737 pubs closed since introduction of smoking ban
The report claims the decline in the British pub has been accelerated by the ban in Scotland in March 2006.
**More than 700 pubs in Scotland have closed since the smoking ban was introduced, according to a report. **
Scotland was the first part of the UK to bring in legislation outlawing smoking in enclosed public places.
But research commissioned by the Save Our Pubs and Clubs campaign showed that 11.1% of pubs north of the border had closed their doors since the ban was brought in in March 2006.
Campaign director Simon Clark said: "Politicians can bury their heads in the sand and pretend otherwise, but there is no doubt that the smoking ban has had a devastating effect."
The report, by CR Consulting, showed that almost three years after the smoking ban was introduced 7.1% of pubs in Scotland had closed, with this rising to 11.1% after four years.
In Ireland 11% of pubs had shut within four years of the smoking ban coming into effect.
And in England and Wales - where smoking in public places was banned later - the report revealed that more than 7% of pubs had closed after almost three years.
In Scotland there were 6,610 pubs open when the ban was brought in in 2006, with this falling to 5,873 within four years - a drop of 737.
Oliver Griffiths, director of CR Consulting, said: "The decline of the British pub had started before the smoking ban but at a low level. The ban had a sudden and marked impact, accelerating the rate of decline."
The report suggested other factors, such as cheap drink prices in supermarkets, had had an impact on the pub trade.
However, Mr Griffiths said: "While it is not the only factor in the closure of pubs, the smoking ban is demonstrably the most significant cause of pub closures."
Paul Waterson, president of the Scottish Licensed Trade Association, said: "This research shows how badly Scottish pubs have been hit by the indoor smoking ban, cut-price supermarket competition and regulation."
He claimed Scotland`s pubs were "a national asset that are in peril" and added: "It is time for the Executive to have a joined-up approach that aims to help our industry and the major role it has in the economy and society, not allow it to be driven into the ground."

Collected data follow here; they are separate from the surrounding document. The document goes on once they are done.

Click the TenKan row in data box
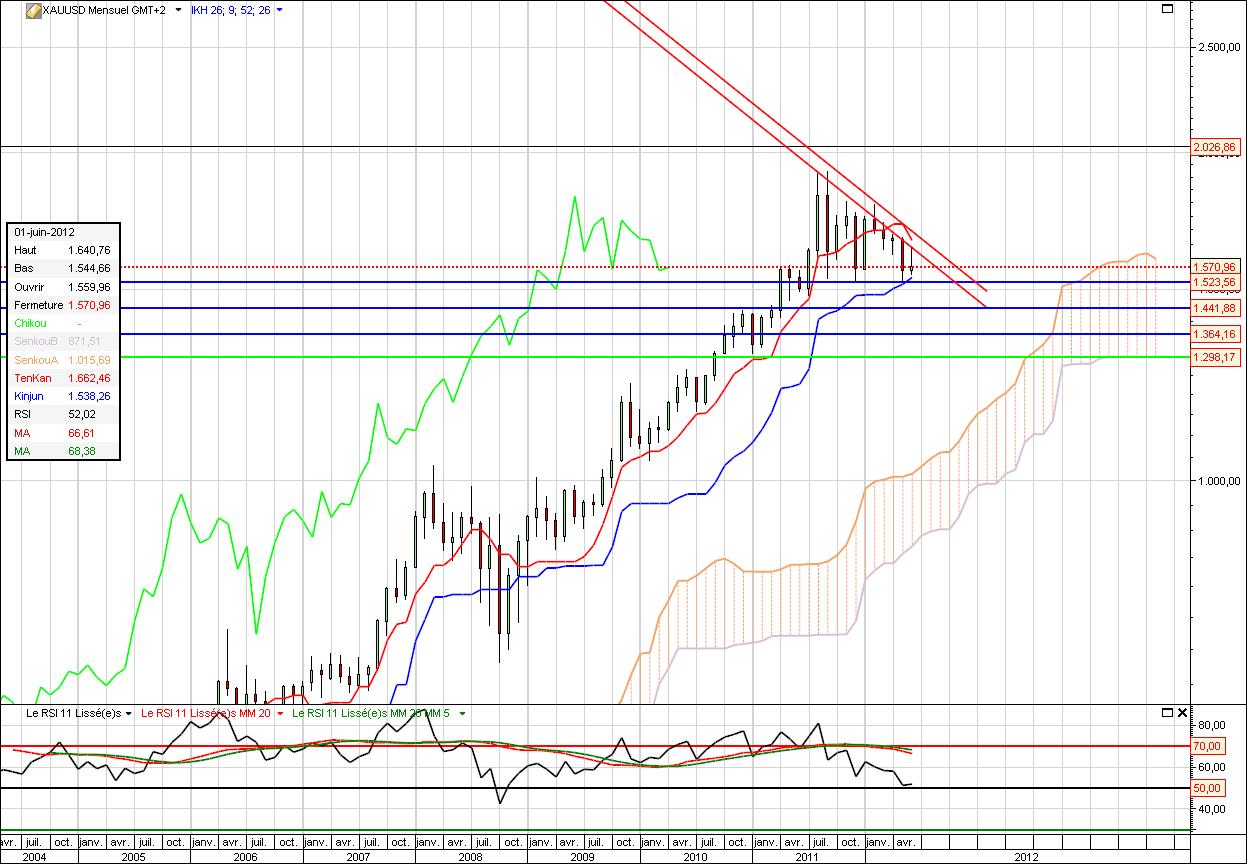The image size is (1247, 864). tap(62, 378)
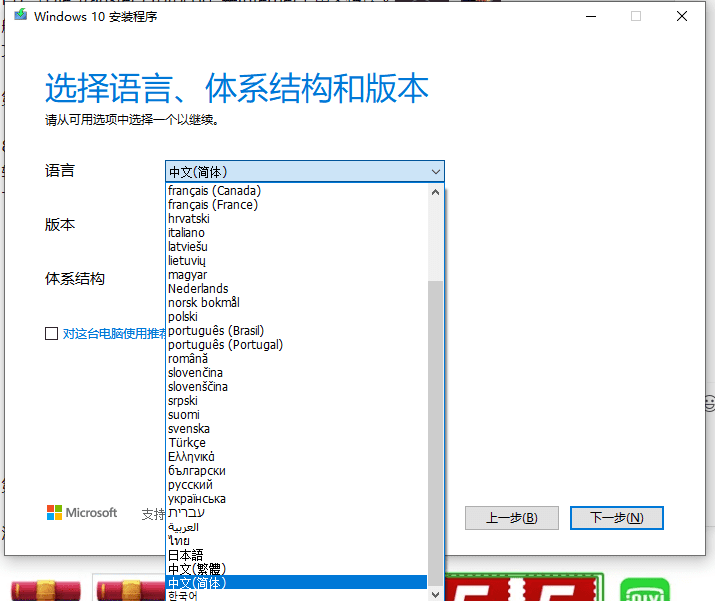
Task: Click the Windows 10 setup title bar icon
Action: [x=21, y=16]
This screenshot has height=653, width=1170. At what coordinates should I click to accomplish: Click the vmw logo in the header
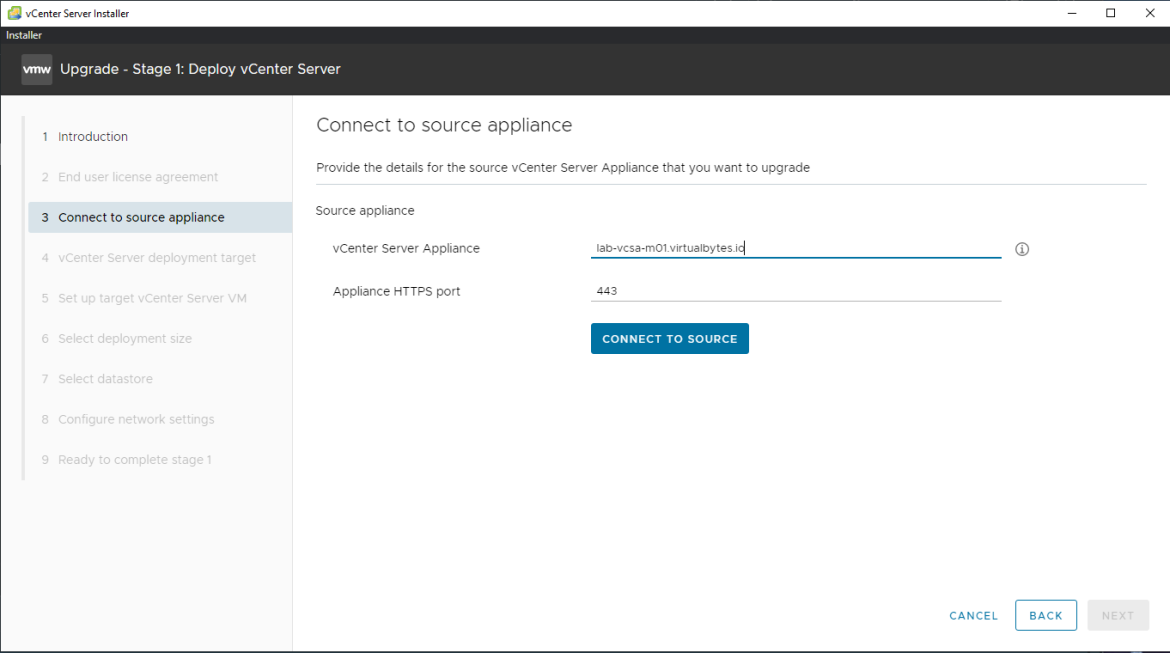tap(36, 69)
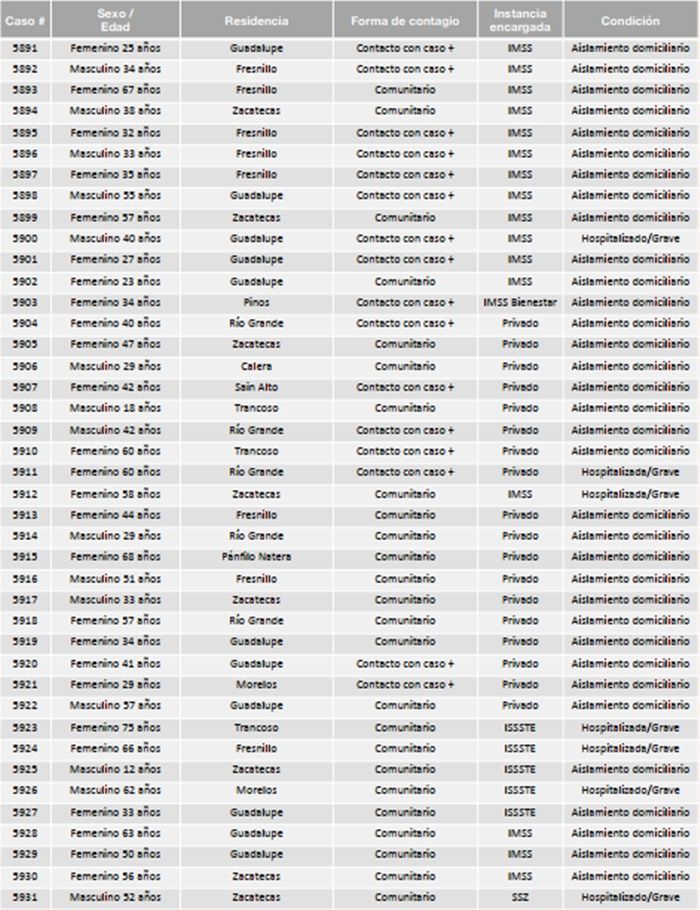Click the 'Caso #' column header
The image size is (700, 910).
point(25,20)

Mr Clark also urged politicians to act, saying: "For the sake of our local communities, the Government must review the smoking ban. Options should include separate smoking rooms, which would protect the interests of non-smokers.
"The Government should also relax the regulations on outdoor smoking shelters so people can smoke outside in a warm and comfortable environment all year round."

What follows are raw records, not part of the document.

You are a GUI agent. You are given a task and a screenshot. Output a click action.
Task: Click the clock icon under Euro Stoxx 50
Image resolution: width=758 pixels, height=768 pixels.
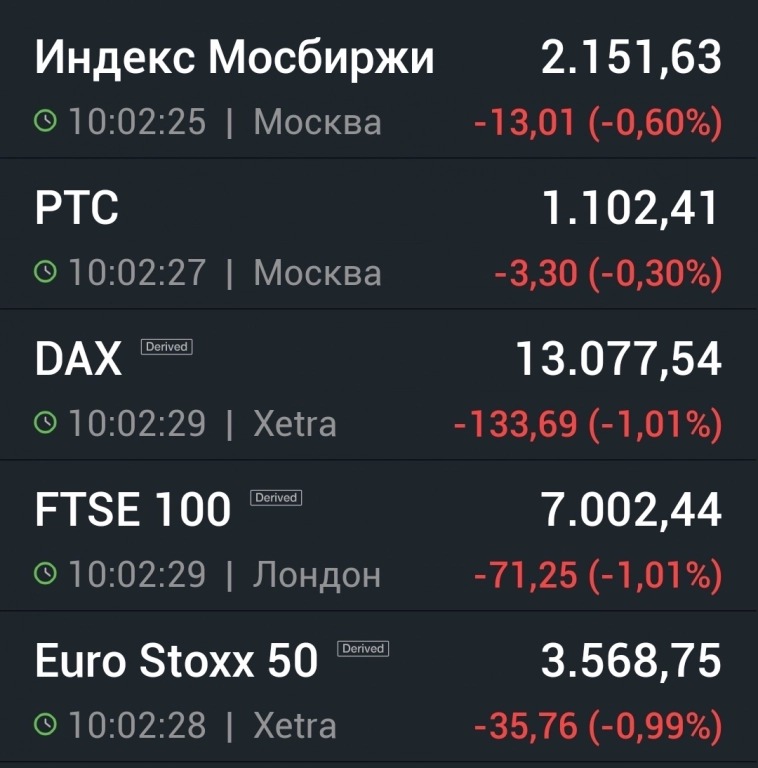[x=46, y=724]
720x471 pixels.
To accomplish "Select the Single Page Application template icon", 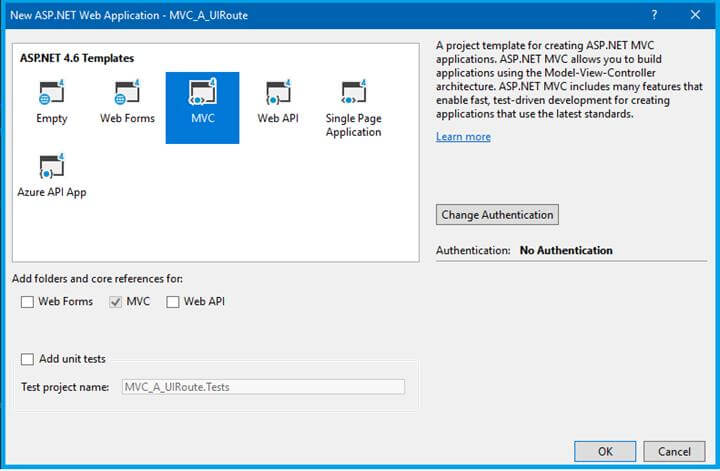I will (x=354, y=92).
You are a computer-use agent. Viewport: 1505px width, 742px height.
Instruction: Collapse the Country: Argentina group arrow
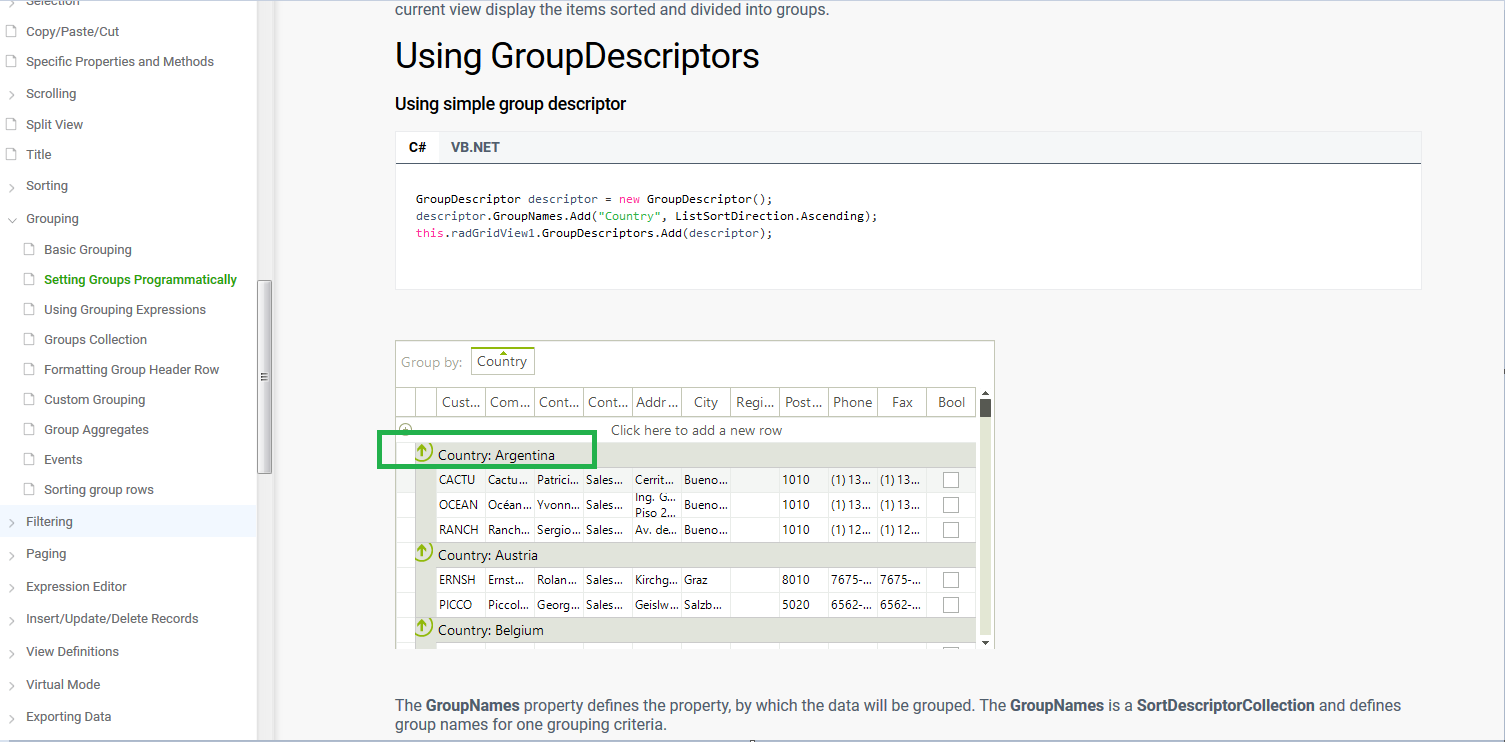click(x=424, y=453)
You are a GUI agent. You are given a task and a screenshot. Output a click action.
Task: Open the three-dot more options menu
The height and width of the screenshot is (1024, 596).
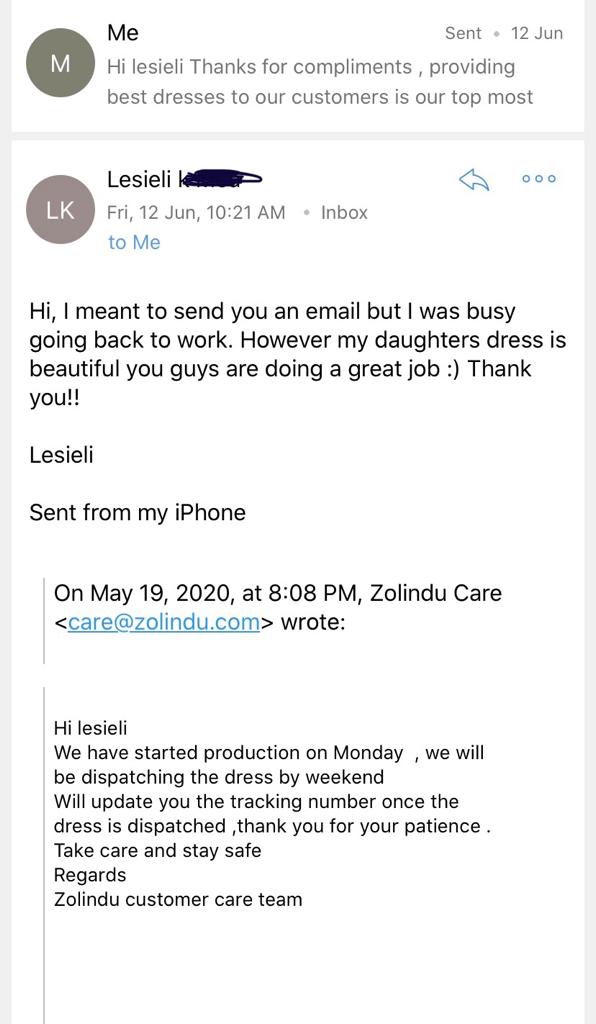pos(539,179)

Eddie Douthwaite of Freedom to Choose (Scotland) believes that modern air filtration methods mean that the smoking ban should be amended.
He said: "Modern air filtration technology is a far cry from the 'ventilation' considered unable to extract toxins or particulate matter from the air when the introduction of a smoking ban was debated in 2005.
"These air filtration products are currently fitted in aircraft and in hospitals, where they can remove particulate contamination together with airborne viruses, spores, and bacteria. Their use in the hospitality industry as an alternative to smoking bans is surely a step in the right direction especially as the indoor air quality would be far better than the air outdoors.
"The Scottish Government should accept that new technology has provided a solution that could eliminate any need for this socially divisive and economically disastrous smoking ban."